PROMPT: In the data below, find the line that contains "Task: Click the GET method keyword" and the line that contains "Click Windows icon". Copy both, plus every line between them, exactly.

(Saved entries)
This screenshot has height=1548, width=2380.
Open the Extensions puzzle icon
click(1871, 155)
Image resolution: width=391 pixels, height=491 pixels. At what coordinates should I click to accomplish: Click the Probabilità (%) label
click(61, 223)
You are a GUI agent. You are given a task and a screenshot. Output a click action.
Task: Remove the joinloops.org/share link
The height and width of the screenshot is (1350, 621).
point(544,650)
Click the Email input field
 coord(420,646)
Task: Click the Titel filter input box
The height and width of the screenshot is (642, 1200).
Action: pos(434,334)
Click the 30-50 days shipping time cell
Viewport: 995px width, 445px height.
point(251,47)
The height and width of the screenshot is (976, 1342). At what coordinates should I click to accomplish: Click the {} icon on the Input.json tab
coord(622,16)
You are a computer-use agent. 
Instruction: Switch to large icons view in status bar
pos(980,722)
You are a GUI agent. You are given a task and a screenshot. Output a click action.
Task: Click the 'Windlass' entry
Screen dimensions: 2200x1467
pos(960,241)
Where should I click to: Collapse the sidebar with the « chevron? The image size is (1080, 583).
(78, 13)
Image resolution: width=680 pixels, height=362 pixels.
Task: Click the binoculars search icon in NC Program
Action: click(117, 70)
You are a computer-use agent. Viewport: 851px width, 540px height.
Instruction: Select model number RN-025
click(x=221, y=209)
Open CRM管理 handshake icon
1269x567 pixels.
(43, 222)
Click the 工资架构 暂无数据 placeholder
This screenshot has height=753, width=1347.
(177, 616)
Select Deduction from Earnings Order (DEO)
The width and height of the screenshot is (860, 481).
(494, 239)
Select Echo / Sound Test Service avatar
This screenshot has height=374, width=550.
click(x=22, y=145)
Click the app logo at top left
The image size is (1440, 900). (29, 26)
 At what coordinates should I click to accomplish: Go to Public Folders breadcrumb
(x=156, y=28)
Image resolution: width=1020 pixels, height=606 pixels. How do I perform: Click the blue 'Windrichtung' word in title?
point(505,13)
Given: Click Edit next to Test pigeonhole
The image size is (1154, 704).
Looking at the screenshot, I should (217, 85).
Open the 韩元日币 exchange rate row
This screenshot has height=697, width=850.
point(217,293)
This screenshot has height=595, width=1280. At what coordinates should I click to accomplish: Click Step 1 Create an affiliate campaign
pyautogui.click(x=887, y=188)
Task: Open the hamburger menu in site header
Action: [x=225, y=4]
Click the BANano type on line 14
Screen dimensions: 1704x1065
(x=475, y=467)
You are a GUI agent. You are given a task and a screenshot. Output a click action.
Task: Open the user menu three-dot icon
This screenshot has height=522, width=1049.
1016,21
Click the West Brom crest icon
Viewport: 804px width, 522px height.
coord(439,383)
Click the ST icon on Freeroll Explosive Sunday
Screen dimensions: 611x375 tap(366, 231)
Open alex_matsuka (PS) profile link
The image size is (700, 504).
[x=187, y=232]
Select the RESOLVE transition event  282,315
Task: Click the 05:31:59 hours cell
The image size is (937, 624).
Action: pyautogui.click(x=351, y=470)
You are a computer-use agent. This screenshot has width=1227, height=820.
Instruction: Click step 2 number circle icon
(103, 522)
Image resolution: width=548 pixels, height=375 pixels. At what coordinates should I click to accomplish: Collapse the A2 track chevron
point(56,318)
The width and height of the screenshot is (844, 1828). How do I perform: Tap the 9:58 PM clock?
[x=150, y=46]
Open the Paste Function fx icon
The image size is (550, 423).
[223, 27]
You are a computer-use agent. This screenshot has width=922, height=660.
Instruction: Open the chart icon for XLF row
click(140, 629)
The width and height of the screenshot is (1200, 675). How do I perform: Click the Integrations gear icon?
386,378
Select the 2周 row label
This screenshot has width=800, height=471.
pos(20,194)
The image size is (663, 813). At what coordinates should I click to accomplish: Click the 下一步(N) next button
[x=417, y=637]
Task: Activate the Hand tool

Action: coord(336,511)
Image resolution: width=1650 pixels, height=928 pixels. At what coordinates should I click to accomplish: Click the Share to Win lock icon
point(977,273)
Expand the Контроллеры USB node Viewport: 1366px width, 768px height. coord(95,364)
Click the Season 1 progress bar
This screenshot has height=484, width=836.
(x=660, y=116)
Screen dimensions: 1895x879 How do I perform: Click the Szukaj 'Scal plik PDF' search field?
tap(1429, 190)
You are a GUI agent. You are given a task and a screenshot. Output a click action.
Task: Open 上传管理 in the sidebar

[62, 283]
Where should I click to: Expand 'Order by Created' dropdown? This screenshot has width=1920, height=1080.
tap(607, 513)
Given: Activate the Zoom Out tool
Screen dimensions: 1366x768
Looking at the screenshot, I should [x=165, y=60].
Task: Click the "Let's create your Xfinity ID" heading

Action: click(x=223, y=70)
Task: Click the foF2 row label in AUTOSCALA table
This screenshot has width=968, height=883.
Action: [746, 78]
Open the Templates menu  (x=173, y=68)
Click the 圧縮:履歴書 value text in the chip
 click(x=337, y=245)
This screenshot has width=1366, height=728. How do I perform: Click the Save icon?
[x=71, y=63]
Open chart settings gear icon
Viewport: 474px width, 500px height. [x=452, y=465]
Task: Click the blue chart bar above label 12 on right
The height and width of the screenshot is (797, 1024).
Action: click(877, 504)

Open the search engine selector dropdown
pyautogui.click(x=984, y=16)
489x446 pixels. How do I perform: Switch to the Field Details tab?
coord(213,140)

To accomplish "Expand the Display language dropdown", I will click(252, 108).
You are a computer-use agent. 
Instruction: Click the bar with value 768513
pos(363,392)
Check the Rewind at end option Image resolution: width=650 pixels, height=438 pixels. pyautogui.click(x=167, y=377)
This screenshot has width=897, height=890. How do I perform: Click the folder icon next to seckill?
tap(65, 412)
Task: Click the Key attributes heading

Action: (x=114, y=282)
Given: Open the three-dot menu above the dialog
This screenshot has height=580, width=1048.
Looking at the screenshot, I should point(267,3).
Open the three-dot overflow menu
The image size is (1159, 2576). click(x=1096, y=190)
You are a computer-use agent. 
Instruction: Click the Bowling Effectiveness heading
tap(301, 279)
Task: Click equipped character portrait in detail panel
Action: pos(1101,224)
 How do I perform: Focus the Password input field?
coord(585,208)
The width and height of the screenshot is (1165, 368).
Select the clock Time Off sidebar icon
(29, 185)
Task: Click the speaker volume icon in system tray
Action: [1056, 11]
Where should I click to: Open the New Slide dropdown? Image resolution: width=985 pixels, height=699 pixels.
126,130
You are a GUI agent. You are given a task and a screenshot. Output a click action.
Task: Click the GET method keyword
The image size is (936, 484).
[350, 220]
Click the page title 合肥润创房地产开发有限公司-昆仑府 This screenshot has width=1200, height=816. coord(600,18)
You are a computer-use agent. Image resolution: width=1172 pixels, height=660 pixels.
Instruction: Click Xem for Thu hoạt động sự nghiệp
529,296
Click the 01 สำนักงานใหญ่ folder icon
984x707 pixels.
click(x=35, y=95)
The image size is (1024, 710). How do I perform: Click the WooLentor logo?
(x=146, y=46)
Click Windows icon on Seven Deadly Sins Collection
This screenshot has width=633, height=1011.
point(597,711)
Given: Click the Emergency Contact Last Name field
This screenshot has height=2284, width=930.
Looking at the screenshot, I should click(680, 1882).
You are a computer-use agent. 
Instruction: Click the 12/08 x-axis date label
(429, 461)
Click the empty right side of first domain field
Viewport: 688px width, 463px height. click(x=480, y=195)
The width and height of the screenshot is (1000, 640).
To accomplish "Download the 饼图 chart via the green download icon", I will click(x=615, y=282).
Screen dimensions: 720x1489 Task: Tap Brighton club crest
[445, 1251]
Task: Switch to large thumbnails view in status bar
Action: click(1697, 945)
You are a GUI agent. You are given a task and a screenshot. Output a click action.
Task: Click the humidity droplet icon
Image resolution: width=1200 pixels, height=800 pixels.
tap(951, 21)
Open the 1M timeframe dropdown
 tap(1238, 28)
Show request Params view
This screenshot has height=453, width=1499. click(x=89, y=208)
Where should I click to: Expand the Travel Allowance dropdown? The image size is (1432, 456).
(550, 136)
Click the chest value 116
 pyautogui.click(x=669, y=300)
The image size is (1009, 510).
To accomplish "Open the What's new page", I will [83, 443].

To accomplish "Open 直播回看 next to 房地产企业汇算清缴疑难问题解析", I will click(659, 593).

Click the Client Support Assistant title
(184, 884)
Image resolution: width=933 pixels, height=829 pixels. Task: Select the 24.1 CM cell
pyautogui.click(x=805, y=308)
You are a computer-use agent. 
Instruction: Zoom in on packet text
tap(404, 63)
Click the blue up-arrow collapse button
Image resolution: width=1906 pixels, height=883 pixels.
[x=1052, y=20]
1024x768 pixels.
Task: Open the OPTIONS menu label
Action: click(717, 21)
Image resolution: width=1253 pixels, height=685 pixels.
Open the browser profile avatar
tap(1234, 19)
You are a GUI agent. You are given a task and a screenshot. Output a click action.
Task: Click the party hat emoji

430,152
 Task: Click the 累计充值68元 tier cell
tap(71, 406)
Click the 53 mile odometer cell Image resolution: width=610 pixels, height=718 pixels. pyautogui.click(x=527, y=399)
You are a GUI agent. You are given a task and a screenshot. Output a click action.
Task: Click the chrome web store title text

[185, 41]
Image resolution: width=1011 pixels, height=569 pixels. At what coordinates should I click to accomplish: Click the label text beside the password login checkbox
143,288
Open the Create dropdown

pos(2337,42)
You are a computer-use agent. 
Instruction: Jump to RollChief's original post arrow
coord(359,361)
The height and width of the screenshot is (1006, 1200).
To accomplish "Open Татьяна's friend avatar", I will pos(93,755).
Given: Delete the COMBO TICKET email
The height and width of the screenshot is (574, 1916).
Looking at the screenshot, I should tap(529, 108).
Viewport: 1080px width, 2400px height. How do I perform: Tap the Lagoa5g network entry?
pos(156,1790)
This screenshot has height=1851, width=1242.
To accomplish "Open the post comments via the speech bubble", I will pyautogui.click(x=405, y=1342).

OUTPUT OF THE EXERCISE:
Task: Click the GET method keyword
The image size is (936, 484).
[350, 220]
Click the page title 合肥润创房地产开发有限公司-昆仑府 This screenshot has width=1200, height=816. coord(600,18)
You are a computer-use agent. Image resolution: width=1172 pixels, height=660 pixels.
Instruction: Click Xem for Thu hoạt động sự nghiệp
529,296
Click the 01 สำนักงานใหญ่ folder icon
984x707 pixels.
click(x=35, y=95)
The image size is (1024, 710). How do I perform: Click the WooLentor logo?
(x=146, y=46)
Click Windows icon on Seven Deadly Sins Collection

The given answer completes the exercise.